• **TASK**
The records should be written out in full, with nothing altered.

• **EXERCISE INPUTS**
---
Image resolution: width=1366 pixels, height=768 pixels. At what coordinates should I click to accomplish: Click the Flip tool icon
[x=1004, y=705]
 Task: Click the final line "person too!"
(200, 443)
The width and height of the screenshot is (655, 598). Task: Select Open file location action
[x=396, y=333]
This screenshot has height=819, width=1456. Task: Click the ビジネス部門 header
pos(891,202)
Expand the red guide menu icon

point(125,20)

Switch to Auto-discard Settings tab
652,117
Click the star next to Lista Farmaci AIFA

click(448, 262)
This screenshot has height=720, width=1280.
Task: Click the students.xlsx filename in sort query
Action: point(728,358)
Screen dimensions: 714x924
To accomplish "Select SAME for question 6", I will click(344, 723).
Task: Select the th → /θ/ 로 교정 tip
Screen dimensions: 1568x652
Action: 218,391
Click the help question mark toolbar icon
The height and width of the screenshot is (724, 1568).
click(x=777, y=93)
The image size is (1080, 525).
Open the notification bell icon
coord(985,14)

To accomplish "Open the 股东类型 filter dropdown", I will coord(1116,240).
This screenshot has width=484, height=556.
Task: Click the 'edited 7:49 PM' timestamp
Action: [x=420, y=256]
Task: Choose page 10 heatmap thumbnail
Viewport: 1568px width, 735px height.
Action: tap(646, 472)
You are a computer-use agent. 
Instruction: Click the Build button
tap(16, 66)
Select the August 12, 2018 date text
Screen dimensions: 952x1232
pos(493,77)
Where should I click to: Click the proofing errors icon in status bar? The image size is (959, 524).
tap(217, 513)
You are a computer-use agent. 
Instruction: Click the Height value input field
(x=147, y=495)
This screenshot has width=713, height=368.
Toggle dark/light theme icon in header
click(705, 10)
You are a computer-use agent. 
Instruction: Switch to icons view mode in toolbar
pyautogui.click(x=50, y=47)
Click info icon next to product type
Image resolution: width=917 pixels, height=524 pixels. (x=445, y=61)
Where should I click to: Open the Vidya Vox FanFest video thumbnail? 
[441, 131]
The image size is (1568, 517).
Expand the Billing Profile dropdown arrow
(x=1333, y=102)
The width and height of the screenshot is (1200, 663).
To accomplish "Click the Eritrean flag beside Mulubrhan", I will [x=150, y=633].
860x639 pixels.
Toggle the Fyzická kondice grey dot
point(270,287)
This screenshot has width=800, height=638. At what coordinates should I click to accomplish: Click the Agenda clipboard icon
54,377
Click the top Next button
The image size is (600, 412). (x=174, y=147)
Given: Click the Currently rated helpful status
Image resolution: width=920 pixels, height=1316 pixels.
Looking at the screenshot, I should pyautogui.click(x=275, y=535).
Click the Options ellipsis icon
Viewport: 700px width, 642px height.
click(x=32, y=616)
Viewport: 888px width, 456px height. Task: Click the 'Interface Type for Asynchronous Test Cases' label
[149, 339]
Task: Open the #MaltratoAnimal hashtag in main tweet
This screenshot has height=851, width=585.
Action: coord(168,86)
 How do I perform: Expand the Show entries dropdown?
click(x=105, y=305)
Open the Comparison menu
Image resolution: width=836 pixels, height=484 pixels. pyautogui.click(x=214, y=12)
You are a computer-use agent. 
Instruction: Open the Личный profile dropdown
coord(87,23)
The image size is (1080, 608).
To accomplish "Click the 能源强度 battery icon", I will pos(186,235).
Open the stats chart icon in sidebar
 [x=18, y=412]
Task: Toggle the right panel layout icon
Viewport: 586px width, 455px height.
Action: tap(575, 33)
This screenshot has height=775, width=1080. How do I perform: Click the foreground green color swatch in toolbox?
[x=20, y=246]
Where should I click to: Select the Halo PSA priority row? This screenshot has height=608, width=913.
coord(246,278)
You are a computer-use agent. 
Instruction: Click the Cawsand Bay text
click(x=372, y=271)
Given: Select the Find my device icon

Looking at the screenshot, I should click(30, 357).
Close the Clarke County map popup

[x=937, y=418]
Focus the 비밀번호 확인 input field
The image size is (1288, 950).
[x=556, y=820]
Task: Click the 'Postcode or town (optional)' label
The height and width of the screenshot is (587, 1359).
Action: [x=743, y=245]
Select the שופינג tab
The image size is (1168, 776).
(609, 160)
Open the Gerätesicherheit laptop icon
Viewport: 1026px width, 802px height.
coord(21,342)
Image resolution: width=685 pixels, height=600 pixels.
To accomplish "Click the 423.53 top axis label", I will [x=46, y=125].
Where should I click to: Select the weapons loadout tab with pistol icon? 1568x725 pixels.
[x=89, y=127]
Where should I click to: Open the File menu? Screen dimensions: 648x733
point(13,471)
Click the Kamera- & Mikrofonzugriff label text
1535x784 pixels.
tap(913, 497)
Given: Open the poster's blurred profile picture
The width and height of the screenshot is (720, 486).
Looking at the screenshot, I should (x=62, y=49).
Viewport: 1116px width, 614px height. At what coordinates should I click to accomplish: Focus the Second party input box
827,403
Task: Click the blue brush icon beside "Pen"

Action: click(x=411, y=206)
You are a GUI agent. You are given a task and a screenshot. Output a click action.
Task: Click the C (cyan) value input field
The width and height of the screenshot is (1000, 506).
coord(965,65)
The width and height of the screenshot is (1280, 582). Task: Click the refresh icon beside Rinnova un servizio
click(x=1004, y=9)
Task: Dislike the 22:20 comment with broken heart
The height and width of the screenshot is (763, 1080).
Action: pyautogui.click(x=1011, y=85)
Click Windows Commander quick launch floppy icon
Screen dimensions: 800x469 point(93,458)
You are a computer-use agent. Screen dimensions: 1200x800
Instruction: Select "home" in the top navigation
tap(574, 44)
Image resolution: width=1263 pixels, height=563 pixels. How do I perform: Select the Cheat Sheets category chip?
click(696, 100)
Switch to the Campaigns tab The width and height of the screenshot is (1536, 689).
---
• **OUTPUT**
Image resolution: width=1366 pixels, height=768 pixels. At what coordinates should I click to accomplish: Click the Flip tool icon
[x=1004, y=705]
 Task: Click the final line "person too!"
(200, 443)
The width and height of the screenshot is (655, 598). Task: Select Open file location action
[x=396, y=333]
This screenshot has height=819, width=1456. Task: Click the ビジネス部門 header
pos(891,202)
Expand the red guide menu icon

point(125,20)

Switch to Auto-discard Settings tab
652,117
Click the star next to Lista Farmaci AIFA

click(448, 262)
This screenshot has height=720, width=1280.
Task: Click the students.xlsx filename in sort query
Action: point(728,358)
Screen dimensions: 714x924
To accomplish "Select SAME for question 6", I will click(344, 723).
Task: Select the th → /θ/ 로 교정 tip
Screen dimensions: 1568x652
Action: 218,391
Click the help question mark toolbar icon
The height and width of the screenshot is (724, 1568).
click(x=777, y=93)
The image size is (1080, 525).
Open the notification bell icon
coord(985,14)

To accomplish "Open the 股东类型 filter dropdown", I will coord(1116,240).
This screenshot has width=484, height=556.
Task: Click the 'edited 7:49 PM' timestamp
Action: [x=420, y=256]
Task: Choose page 10 heatmap thumbnail
Viewport: 1568px width, 735px height.
Action: tap(646, 472)
You are a computer-use agent. 
Instruction: Click the Build button
tap(16, 66)
Select the August 12, 2018 date text
Screen dimensions: 952x1232
pos(493,77)
Where should I click to: Click the proofing errors icon in status bar? The image size is (959, 524).
tap(217, 513)
You are a computer-use agent. 
Instruction: Click the Height value input field
(x=147, y=495)
This screenshot has width=713, height=368.
Toggle dark/light theme icon in header
click(705, 10)
You are a computer-use agent. 
Instruction: Switch to icons view mode in toolbar
pyautogui.click(x=50, y=47)
Click info icon next to product type
Image resolution: width=917 pixels, height=524 pixels. (x=445, y=61)
Where should I click to: Open the Vidya Vox FanFest video thumbnail? 
[441, 131]
The image size is (1568, 517).
Expand the Billing Profile dropdown arrow
(x=1333, y=102)
The width and height of the screenshot is (1200, 663).
To accomplish "Click the Eritrean flag beside Mulubrhan", I will [x=150, y=633].
860x639 pixels.
Toggle the Fyzická kondice grey dot
point(270,287)
This screenshot has width=800, height=638. At what coordinates should I click to accomplish: Click the Agenda clipboard icon
54,377
Click the top Next button
The image size is (600, 412). (x=174, y=147)
Given: Click the Currently rated helpful status
Image resolution: width=920 pixels, height=1316 pixels.
Looking at the screenshot, I should pyautogui.click(x=275, y=535).
Click the Options ellipsis icon
Viewport: 700px width, 642px height.
click(x=32, y=616)
Viewport: 888px width, 456px height. Task: Click the 'Interface Type for Asynchronous Test Cases' label
[149, 339]
Task: Open the #MaltratoAnimal hashtag in main tweet
This screenshot has height=851, width=585.
Action: coord(168,86)
 How do I perform: Expand the Show entries dropdown?
click(x=105, y=305)
Open the Comparison menu
Image resolution: width=836 pixels, height=484 pixels. pyautogui.click(x=214, y=12)
You are a computer-use agent. 
Instruction: Open the Личный profile dropdown
coord(87,23)
The image size is (1080, 608).
To accomplish "Click the 能源强度 battery icon", I will pos(186,235).
Open the stats chart icon in sidebar
 [x=18, y=412]
Task: Toggle the right panel layout icon
Viewport: 586px width, 455px height.
Action: tap(575, 33)
This screenshot has height=775, width=1080. How do I perform: Click the foreground green color swatch in toolbox?
[x=20, y=246]
Where should I click to: Select the Halo PSA priority row? This screenshot has height=608, width=913.
coord(246,278)
You are a computer-use agent. 
Instruction: Click the Cawsand Bay text
click(x=372, y=271)
Given: Select the Find my device icon

Looking at the screenshot, I should click(30, 357).
Close the Clarke County map popup

[x=937, y=418]
Focus the 비밀번호 확인 input field
The image size is (1288, 950).
[x=556, y=820]
Task: Click the 'Postcode or town (optional)' label
The height and width of the screenshot is (587, 1359).
Action: [x=743, y=245]
Select the שופינג tab
The image size is (1168, 776).
(609, 160)
Open the Gerätesicherheit laptop icon
Viewport: 1026px width, 802px height.
coord(21,342)
Image resolution: width=685 pixels, height=600 pixels.
To accomplish "Click the 423.53 top axis label", I will [x=46, y=125].
Where should I click to: Select the weapons loadout tab with pistol icon? 1568x725 pixels.
[x=89, y=127]
Where should I click to: Open the File menu? Screen dimensions: 648x733
point(13,471)
Click the Kamera- & Mikrofonzugriff label text
1535x784 pixels.
tap(913, 497)
Given: Open the poster's blurred profile picture
The width and height of the screenshot is (720, 486).
Looking at the screenshot, I should (x=62, y=49).
Viewport: 1116px width, 614px height. At what coordinates should I click to accomplish: Focus the Second party input box
827,403
Task: Click the blue brush icon beside "Pen"

Action: click(x=411, y=206)
You are a GUI agent. You are given a task and a screenshot. Output a click action.
Task: Click the C (cyan) value input field
The width and height of the screenshot is (1000, 506).
coord(965,65)
The width and height of the screenshot is (1280, 582). Task: Click the refresh icon beside Rinnova un servizio
click(x=1004, y=9)
Task: Dislike the 22:20 comment with broken heart
The height and width of the screenshot is (763, 1080).
Action: pyautogui.click(x=1011, y=85)
Click Windows Commander quick launch floppy icon
Screen dimensions: 800x469 point(93,458)
You are a computer-use agent. Screen dimensions: 1200x800
Instruction: Select "home" in the top navigation
tap(574, 44)
Image resolution: width=1263 pixels, height=563 pixels. How do I perform: Select the Cheat Sheets category chip?
click(696, 100)
Switch to the Campaigns tab The width and height of the screenshot is (1536, 689).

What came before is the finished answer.